Source: Le Monde
Avec l’appui d’Israël, le Maroc se lance dans les drones militaires
La société israélienne BlueBird Aero Systems a annoncé le démarrage prochain d’une unité de production dans le royaume chérifien
Alexandre Aublanc
CASABLANCA – correspondance
Après l’Afrique du Sud, l’Egypte et le Nigeria, le Maroc devrait prochainement intégrer le cercle des pays africains constructeurs de drones militaires. L’annonce a été faite par Ronen Nadir, le fondateur et président de la société israélienne BlueBird Aero Systems, détenue en partie par l’entreprise publique Israel Aerospace Industries.
Dans une déclaration, publiée le 13 avril par la revue espagnole Zona Militar, l’ancien commandant de l’armée de l’air israélienne a affirmé qu’une unité de production d’aéronefs sans pilote (ASP) avait été établie au Maroc et qu’elle commencerait à fonctionner dans un avenir proche.
Aucun détail n’a filtré sur l’emplacement de cette installation ni sur la date de démarrage de la production. Contactés par Le Monde, les représentants de BlueBird Aero Systems n’ont pas souhaité réagir. Les propos de M. Nadir n’ont pas non plus déclenché de commentaire officiel côté Maroc, mais ils coïncident avec l’annonce, en novembre 2023, par le ministre de la défense marocain, Abdellatif Loudiyi, du projet de développer une industrie militaire nationale axée sur la production d’ASP.
Quels drones seront fabriqués au Maroc ? Des modèles WanderB et ThunderB, assure Asher Fredman, le directeur pour Israël de l’Institut des accords d’Abraham pour la paix. Ces appareils sont principalement destinés à des missions de reconnaissance, de renseignement et de détection de cible. En 2022, Rabat en a commandé cent cinquante exemplaires, dont une partie sera produite sur le sol marocain.
Partage de connaissances
Le drone SpyX de l’entreprise israélienne, une version kamikaze acquise récemment par le Maroc, pourrait aussi être fabriqué localement. Ces munitions rôdeuses, utilisées en Ukraine et dans le Haut-Karabakh, sont « de plus en plus décisives sur les champs de bataille », souligne Nizar Derdabi, un ancien officier de la gendarmerie marocaine, qui enseigne à l’Ecole de guerre économique de Rabat.
Ce n’est pas la première fois que BlueBird Aero Systems implante une unité de production de drones en dehors d’Israël. La société produit déjà des ASP en Inde, par l’intermédiaire d’une joint-venture avec l’entreprise Cyient. Selon M. Derdabi, l’accord prévoit un partage de connaissances et un transfert progressif de technologies. « Des ingénieurs israéliens formeront leurs homologues marocains sur place », confirme-t-il.
En produisant des drones, l’objectif du Maroc, répètent les experts, est de se doter d’une base industrielle et technologique de défense, qui réunira des constructeurs internationaux, des acteurs institutionnels et des entreprises marocaines.

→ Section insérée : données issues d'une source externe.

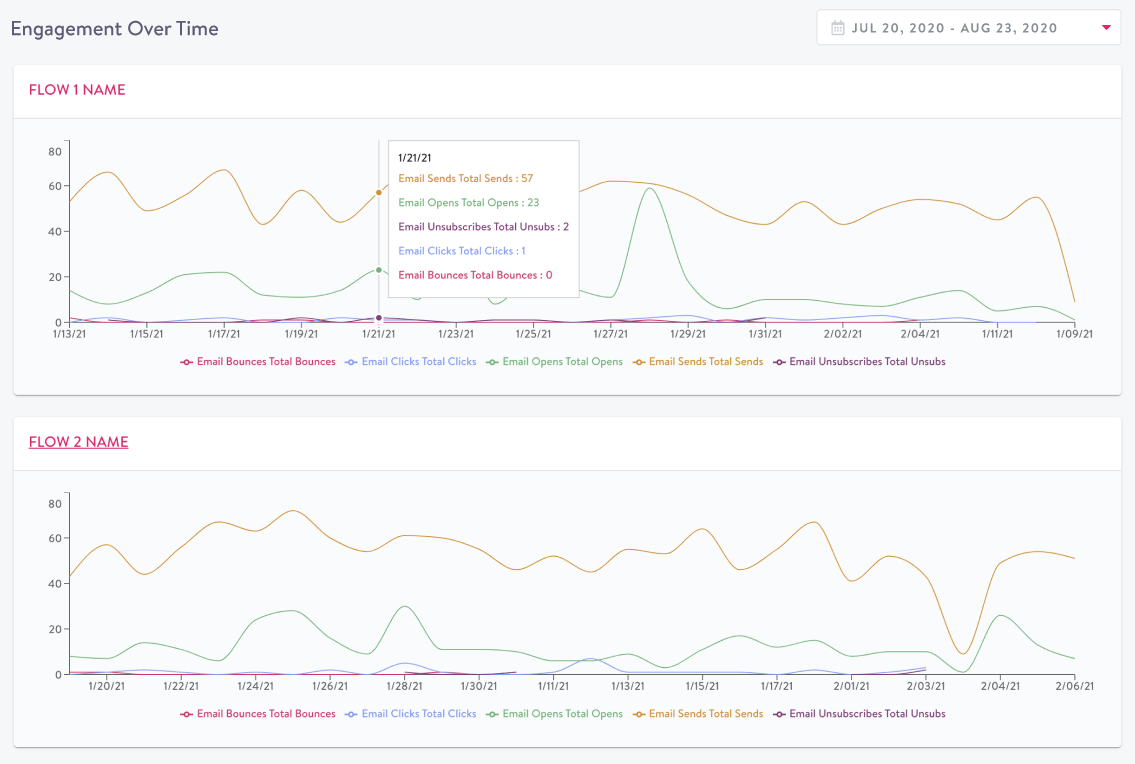Toggle Email Clicks Total Clicks legend in Flow 2
This screenshot has height=764, width=1135.
pyautogui.click(x=410, y=713)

Un choix pour lequel ont opté de nombreux pays qui ont tenté de développer une industrie militaire. « Il est plus facile de produire des aéronefs que des véhicules blindés ou des chars qui nécessitent des processus de fabrication et des infrastructures très avancés », observe le chercheur Fabian Hinz, de l’International Institute for Strategic Studies.
Les drones produits au Maroc auront vocation à contrer les capacités militaires de l’Algérie et à anticiper les opérations des indépendantistes du Front Polisario, déclare M. Derdabi. Soutenus par Alger, ces derniers s’opposent depuis plusieurs décennies à l’armée marocaine au Sahara occidental. Depuis la normalisation de leurs relations, en décembre 2020, la coopération militaire d’Israël avec le Maroc s’est considérablement renforcée. L’Etat hébreu est le troisième exportateur d’armes vers le royaume, juste derrière la France, selon le Sipri.
Le Maroc voit aussi s’entrouvrir la porte d’un cercle, très fermé : celui des nations exportatrices de matériel militaire. La perspective est encore hypothétique. « [Cependant,] à de très rares exceptions, les pays qui produisent leur propre équipement militaire finissent par essayer de l’exporter, et je pense que, pour le Maroc, cela ne fait guère de doute », soutient ainsi M. Hinz.
« Un décret adopté en juin 2021, mentionne clairement que l’exportation constitue un objectif de la mise sur pied d’une industrie de défense », précise M. Derdabi. S’il est régulièrement questionné depuis que l’armée israélienne assiège Gaza, en représailles à l’attaque du Hamas, le 7 octobre 2023, le concours apporté par Israël à l’armement du Maroc n’a pas fait les frais de la situation au Proche-Orient.